Starting with the line below that holds "This screenshot has height=497, width=395." and stopping after the line that holds "Where should I", transcribe the lines exactly, leaving out all pictures.

**Stored records:**
>>>

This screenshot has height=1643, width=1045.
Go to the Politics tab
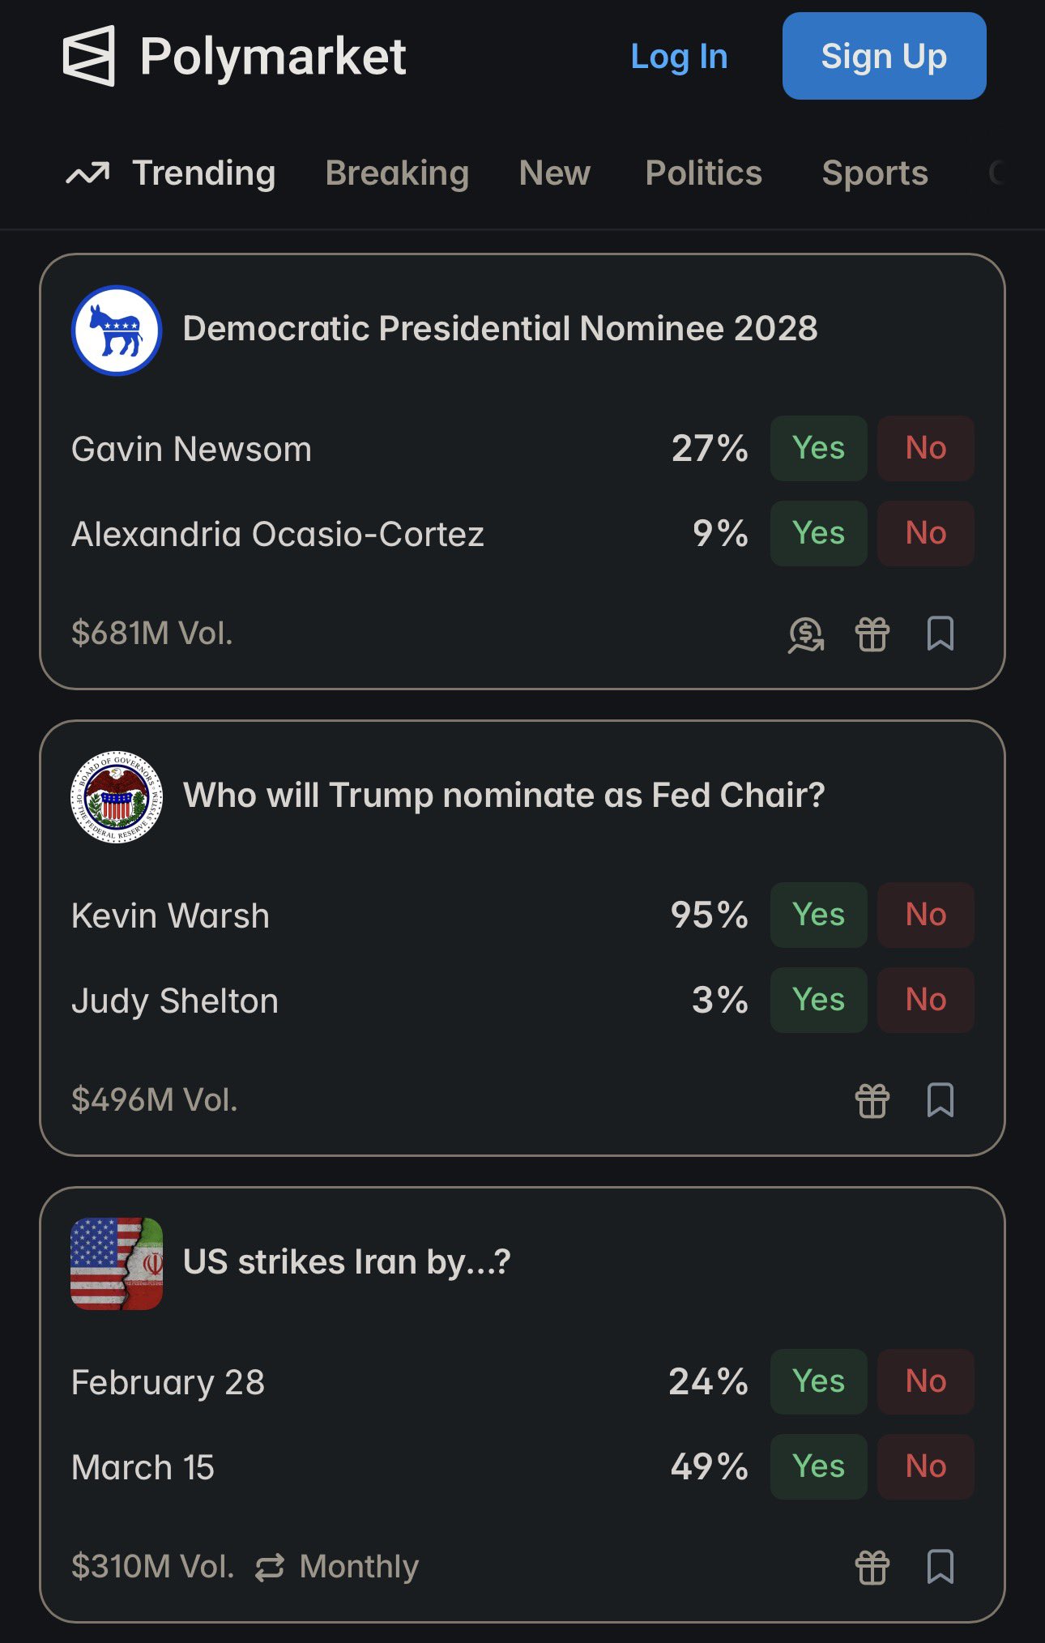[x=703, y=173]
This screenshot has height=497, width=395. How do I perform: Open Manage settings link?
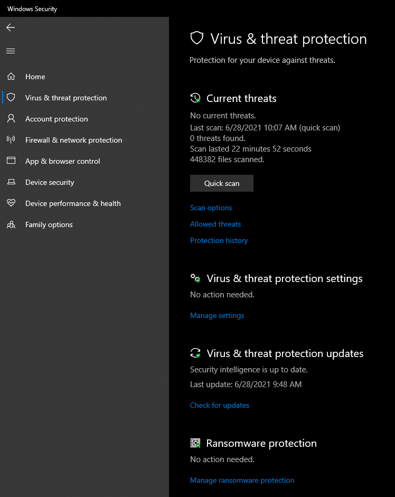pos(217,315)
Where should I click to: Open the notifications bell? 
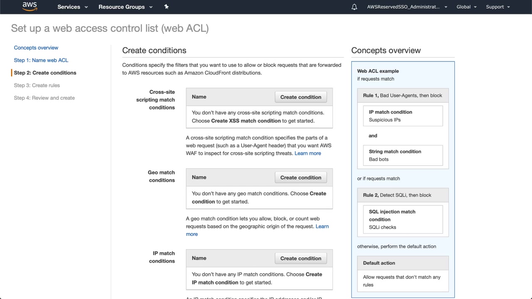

<<<
>>>

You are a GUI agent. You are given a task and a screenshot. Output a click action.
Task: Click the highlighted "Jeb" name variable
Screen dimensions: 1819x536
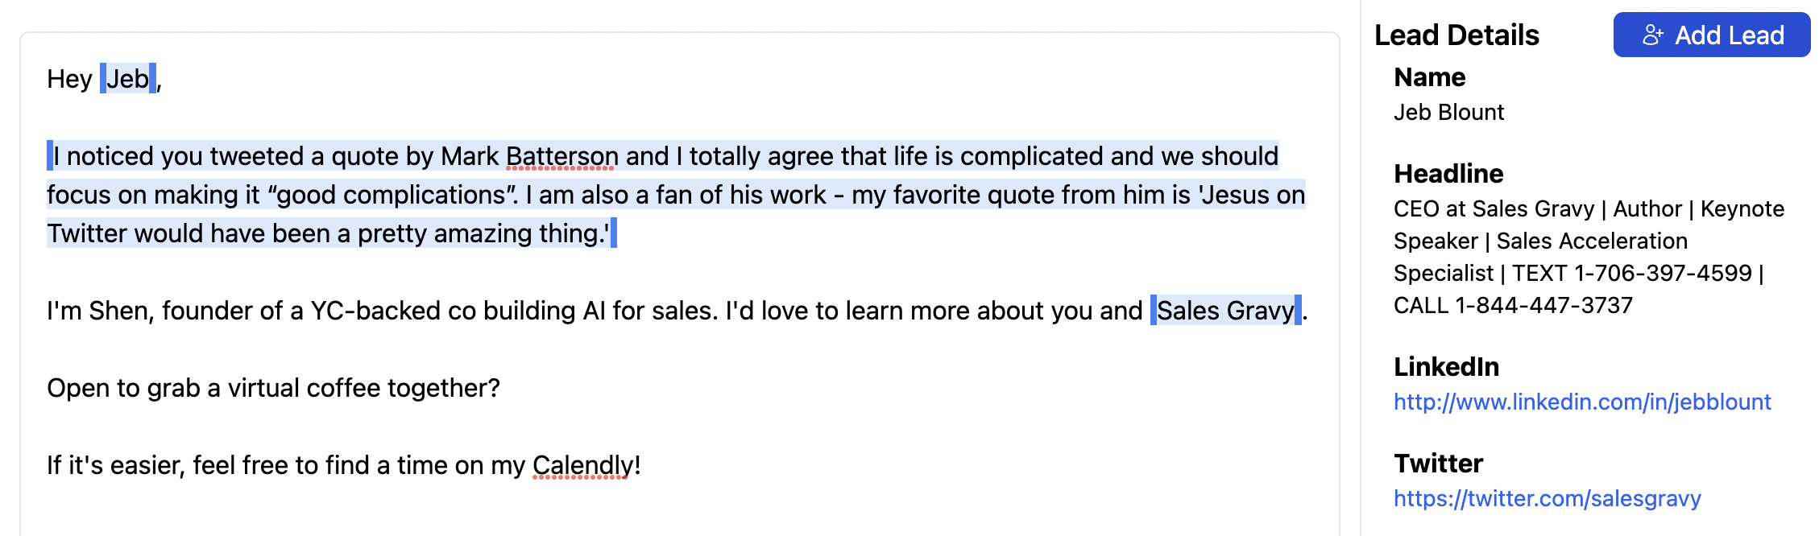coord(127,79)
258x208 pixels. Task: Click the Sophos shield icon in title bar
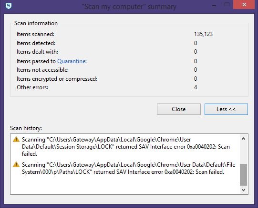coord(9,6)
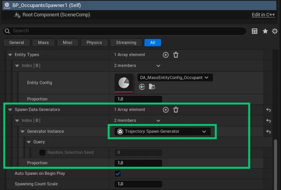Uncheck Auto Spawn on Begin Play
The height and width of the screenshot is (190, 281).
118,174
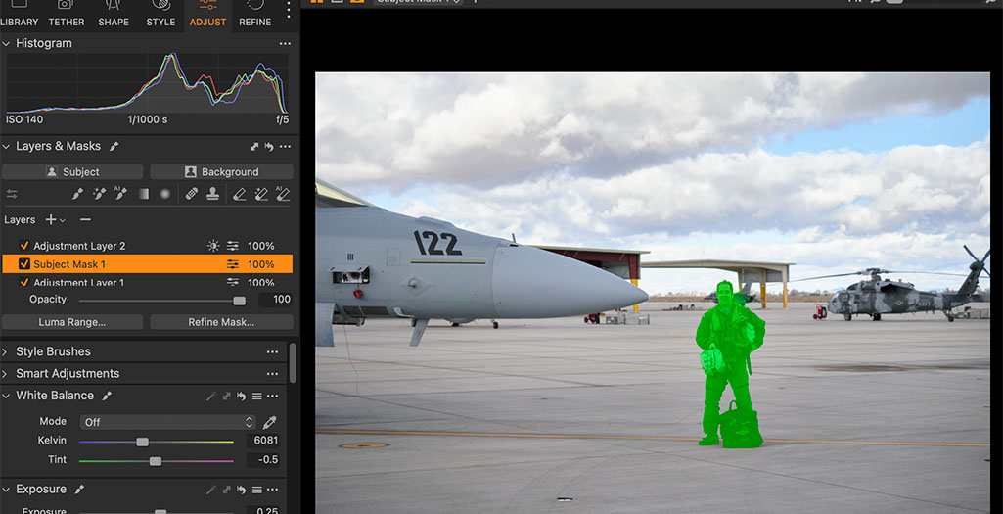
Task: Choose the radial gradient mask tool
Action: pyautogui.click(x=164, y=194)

<<<

**Response area:**
This screenshot has height=497, width=395. How do I perform: Open Manage settings link?
pos(217,315)
Where should I click to: Open the notifications bell? 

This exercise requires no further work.